Страница 107 из 119
— Добро пожаловать, дорогие мои, — сказал по-немецки шестидесятишестилетний Макс Меллер. Они ответили на его приветствие, а черная кошка начала издавать звуки, говорящие о том, что она требует к себе внимания. Макс Меллер поднял ее, посадил себе на плечо и представил:
— Это Клеопатра. Пригласи Клод и Филиппа посетить наш дом, моя красавица!
Кошка по имени Клеопатра посмотрела на них своими светло-зелеными глазами и что-то негромко проурчала — наверное, пригласила в свои владения.
Сделав всего несколько десятков шагов, они оказались у входа в дом Макса Меллера, который стоял посреди запущенного сада, в котором росло много оливковых и лимонных деревьев. Терраса дома была обращена к морю.
В доме царила прохлада. Стены комнат уставлены высокими книжными шкафами, обстановка старая, солидная.
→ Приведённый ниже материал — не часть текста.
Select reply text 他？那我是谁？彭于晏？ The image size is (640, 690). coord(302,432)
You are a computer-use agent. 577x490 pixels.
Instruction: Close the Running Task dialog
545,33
На письменном столе Макса стояла менора, а слева на стене висела репродукция картины Шагала.
Из библиотеки они прошли на террасу, где стояло несколько удобных плетеных кресел и вазы с живыми цветами. Отсюда открывался вид на весь город, на старую и новую Ментону, а за ним расстилалось море, и было видно побережье — от мыса Мартина до итальянского городка Вентимилья в дали. На севере бухту окаймляли высокие седые горы, которые защищали Ментону от злых ветров.
Ниже террасы находилось Старое кладбище с захоронениями на четырех уровнях, и Макс Меллер сказал:
— Это Старое кладбище — самое утешительное и самое успокаивающее место из всех, что я встречал на своем веку. Может быть, из-за него я в свое время и купил этот дом. На этом кладбище лежат англичане и русские, немцы и французы, итальянцы и американцы, люди из самых разных стран, жившие некогда в Ментоне, а теперь эта земля стала местом последнего упокоения для всех — и для каждого из них. Вон там, на его южном окончании, буду лежать я, — я уже купил землю для могилы.
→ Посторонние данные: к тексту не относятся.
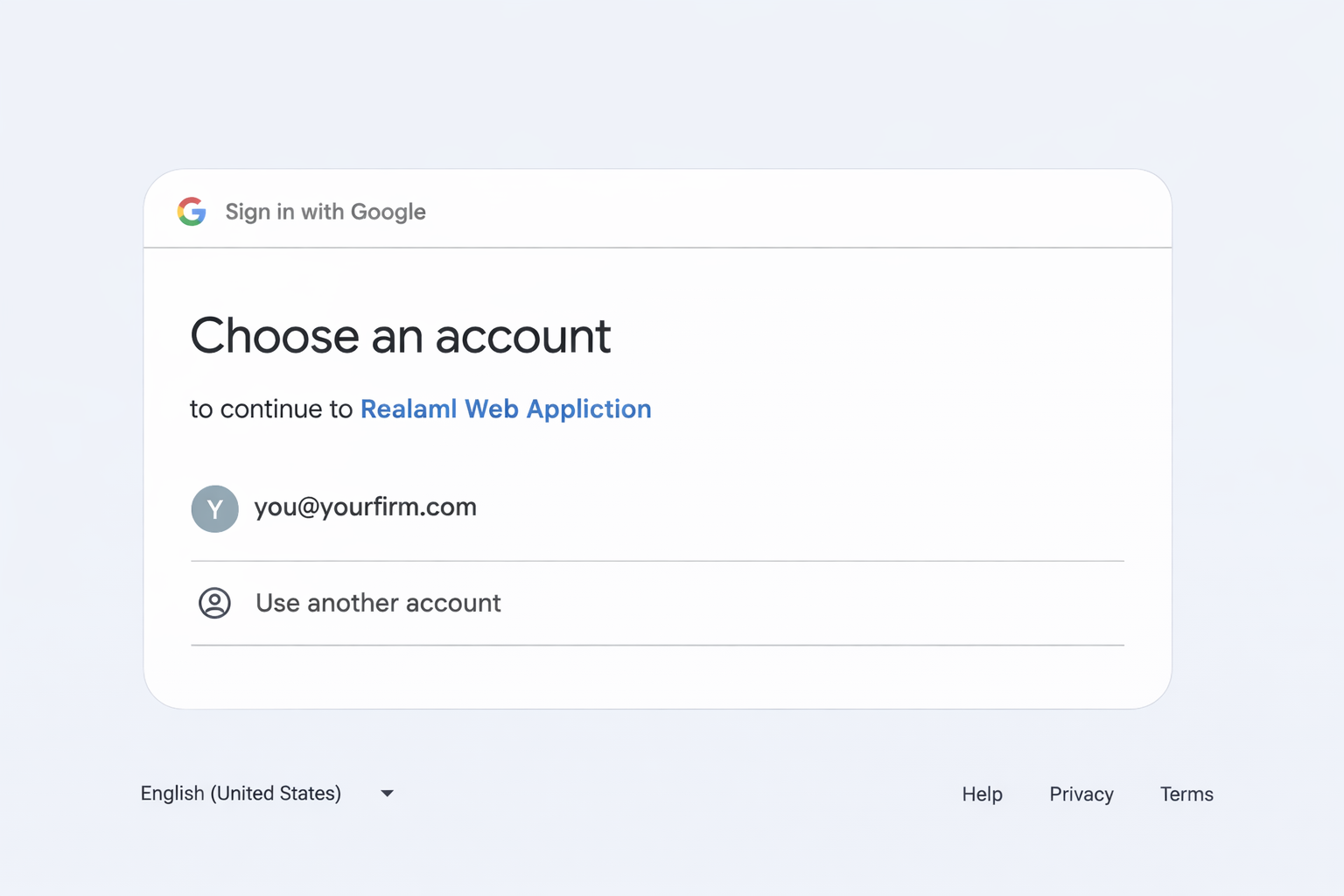Open the Help link
Image resolution: width=1344 pixels, height=896 pixels.
(x=982, y=794)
— Эх, старик, — расчувствовался Филипп, — знал бы ты, как я рад видеть тебя.
— А обо мне и говорить нечего, — улыбнулась хозяину Клод. — Вы мне очень понравились, Макс. Вы позволите мне называть вас так?
— О-о, пожалуйста, — Макс Меллер положил руку ей на плечо и опять расцеловал в обе щеки, а потом предложил: — Пока мы не расплакались от умиления, давайте-ка пообедаем. Евфимия приготовила для нас что-то особенное.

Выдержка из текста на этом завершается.